I have seen this for myself over the years. Part of the problem is that MPs are kings in their own little world because they employ staff directly; it would be better if they were employed by parliament.
I have seen a reluctance to sweep the stables clean, investigate past allegations (as Cox recommends); a tendency to delay, obfuscate, gag staff with non-disclosure agreements and, even worse, cry “witch hunt”, as if the perpetrators were the victims. It is worth remembering that the Cox inquiry would not have happened without last year’s revelations by the BBC’s Newsnight programme.
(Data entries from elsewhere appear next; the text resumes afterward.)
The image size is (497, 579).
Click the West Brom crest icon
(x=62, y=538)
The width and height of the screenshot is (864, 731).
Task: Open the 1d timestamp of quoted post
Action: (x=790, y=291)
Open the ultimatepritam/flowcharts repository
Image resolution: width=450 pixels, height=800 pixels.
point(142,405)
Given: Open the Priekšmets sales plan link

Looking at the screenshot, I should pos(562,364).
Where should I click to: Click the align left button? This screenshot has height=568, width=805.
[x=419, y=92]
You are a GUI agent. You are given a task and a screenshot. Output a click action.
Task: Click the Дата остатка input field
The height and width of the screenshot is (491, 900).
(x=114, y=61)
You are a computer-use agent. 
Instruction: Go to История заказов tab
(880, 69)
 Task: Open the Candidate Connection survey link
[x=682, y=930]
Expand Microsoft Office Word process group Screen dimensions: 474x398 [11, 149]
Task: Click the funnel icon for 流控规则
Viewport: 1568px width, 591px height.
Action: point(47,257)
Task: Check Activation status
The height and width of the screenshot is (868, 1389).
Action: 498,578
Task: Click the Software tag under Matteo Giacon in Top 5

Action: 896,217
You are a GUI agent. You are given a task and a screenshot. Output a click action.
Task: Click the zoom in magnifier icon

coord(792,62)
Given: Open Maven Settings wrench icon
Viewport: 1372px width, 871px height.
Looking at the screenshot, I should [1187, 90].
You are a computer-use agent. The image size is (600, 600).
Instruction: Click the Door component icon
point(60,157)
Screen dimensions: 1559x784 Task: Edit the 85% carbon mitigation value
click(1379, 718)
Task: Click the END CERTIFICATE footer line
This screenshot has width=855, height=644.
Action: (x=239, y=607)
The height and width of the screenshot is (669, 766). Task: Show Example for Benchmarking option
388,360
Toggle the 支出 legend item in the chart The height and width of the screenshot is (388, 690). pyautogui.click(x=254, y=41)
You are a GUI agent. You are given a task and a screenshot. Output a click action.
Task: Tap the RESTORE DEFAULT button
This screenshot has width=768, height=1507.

I’m still not sure MPs get it. They will get compulsory training – but not until 2022. Why not next week? Similarly, the Cox report will be considered on Monday by the House of Commons Commission – the “senior House administration” Cox does not believe can deliver the changes needed and wants to stand aside. Bercow, himself the subject of bullying allegations which he strongly denies, has recused himself in the past. But the commission is plainly not the right body to take forward the Cox report.
Yes, Brexit is the country’s biggest challenge since the Second World War. But the MPs who think it should take priority over dragging parliament into the 21st century should think how the victims of abuse in parliament will feel. And the public, who will surely wonder why MPs should make rules and laws about harassment, bullying and the workplace when they have so conspicuously failed to put their own house in order.
“Lord, make me good, but not yet,” is no longer good enough.